Okay. I like my name. It’s common enough that people know it and get it right, but not so common that everyone else has it. Although I don’t like it when other people have it (see this post), which is probably partly due to the fact that your name says something about you, and perhaps somehow I don’t want to be defined by another Allison. (Semi-related anecdote: I was once introduced to a guy as Allie and he told me later that it took him a long time to be comfortable with that because I didn’t fit the Allie stereotype he held in his head based on a girl he’d known in high school.)
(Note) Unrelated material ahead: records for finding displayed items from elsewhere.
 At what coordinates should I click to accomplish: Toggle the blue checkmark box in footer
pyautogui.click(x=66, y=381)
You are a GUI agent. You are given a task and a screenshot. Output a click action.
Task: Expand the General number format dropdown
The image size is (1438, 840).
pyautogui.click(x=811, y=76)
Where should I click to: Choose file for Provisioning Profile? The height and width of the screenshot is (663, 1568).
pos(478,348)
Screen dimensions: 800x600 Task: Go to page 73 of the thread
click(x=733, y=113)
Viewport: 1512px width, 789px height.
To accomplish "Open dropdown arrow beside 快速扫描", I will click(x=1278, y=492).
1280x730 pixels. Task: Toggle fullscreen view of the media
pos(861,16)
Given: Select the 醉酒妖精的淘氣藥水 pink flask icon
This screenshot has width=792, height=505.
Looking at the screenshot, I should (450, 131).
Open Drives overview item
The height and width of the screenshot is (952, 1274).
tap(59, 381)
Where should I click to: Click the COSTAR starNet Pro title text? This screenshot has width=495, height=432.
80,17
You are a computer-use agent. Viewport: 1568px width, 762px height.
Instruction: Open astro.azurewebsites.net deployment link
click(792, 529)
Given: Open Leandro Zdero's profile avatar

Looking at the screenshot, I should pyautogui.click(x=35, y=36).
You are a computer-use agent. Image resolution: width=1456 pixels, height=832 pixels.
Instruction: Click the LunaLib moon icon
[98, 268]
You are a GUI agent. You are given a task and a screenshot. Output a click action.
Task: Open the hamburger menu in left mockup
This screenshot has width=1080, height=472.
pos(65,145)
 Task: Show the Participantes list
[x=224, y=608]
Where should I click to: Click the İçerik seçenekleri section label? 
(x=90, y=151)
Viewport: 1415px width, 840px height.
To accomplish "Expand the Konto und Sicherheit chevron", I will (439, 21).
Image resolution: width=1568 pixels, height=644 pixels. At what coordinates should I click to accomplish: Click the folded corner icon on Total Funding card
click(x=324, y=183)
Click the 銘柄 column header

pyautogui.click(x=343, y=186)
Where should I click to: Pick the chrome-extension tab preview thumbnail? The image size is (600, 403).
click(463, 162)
But while everyone would know that an Allison is different than a Miranda who is different than a Hailey who is very different than a Brittany (I once knew a Brittany who told us in no uncertain terms that the proper pronunciation of her name was Britt-a-ny, not Britt-ny), I don’t think that everyone thinks about the differences in spelling as well. But there are. Observe:
Kaitlyn, Katelyn, Katelin, Caitlin, Caitlyn, Catelyn. I’m sure there are more. But just because they are pronounced the same does not mean they are the same name. They feel very different, and they are.
Likewise, Allison and Alison and Alyson are all very different. My preference is for the first, naturally, because it is mine. People tend to get that right though; it seems Allison is the standard. What they rarely do get right is Allie. And that is the point of this post:
When calling me Allie, it is spelled as I have just typed it (which is what I always thought was the standard spelling of the name). All you do is take the –son off my original name and add an –e. No dropping Ls or adding Ys. Why take out a letter that is already there? You might counter with, why add a letter that doesn’t need to be there? This is why:
Which looks more complete?
I don’t think I ever encountered this problem before I moved to Utah, but since I did that nearly five years ago I’ve had people misspell my name more times than I can count. Stupid Mormon culture with its weird spellings of normal names. But my name is important to me, as I’m sure yours is to you, and I want it handled the way I want it handled.
Also, don’t try to pick up a new nickname if I’ve known you over a year. It’s too late; you’re stuck with whatever you currently use.